• **THE DATA**:
——————————
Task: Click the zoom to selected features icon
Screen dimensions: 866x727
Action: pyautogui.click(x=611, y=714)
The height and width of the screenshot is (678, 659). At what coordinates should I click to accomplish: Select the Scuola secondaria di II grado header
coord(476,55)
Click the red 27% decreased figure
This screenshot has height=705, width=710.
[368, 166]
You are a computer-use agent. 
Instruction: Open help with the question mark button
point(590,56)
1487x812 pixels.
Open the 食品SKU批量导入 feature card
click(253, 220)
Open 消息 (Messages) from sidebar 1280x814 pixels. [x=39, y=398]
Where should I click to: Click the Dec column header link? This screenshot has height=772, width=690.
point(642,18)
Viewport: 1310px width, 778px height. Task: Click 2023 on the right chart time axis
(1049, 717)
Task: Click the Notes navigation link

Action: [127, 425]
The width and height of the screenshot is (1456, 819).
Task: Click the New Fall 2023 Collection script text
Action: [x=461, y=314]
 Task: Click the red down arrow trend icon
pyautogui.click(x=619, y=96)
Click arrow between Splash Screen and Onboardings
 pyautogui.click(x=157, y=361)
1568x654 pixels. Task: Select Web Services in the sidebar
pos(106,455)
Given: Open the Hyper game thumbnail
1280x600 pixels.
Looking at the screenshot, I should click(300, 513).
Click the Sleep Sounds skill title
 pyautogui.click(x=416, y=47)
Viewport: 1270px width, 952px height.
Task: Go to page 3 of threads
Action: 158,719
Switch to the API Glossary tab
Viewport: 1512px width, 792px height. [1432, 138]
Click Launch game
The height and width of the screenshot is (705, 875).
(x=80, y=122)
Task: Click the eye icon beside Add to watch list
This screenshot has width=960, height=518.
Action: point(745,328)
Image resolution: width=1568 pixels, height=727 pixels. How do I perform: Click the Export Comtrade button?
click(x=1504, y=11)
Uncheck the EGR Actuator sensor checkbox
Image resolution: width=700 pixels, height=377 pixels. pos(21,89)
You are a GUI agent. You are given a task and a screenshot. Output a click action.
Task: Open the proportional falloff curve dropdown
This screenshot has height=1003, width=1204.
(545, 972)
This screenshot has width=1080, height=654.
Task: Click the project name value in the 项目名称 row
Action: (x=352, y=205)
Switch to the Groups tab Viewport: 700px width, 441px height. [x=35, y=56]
——————————
• **WHAT THE TASK REQUIRES**: Pick out every line in the entries above that contains the word "should". Case counts.

• **TASK SOLUTION**:
The height and width of the screenshot is (678, 659). At what coordinates should I click to accomplish: Select the Scuola secondaria di II grado header
Where should I click to: Click the Dec column header link? This screenshot has height=772, width=690.
Looking at the screenshot, I should click(300, 513).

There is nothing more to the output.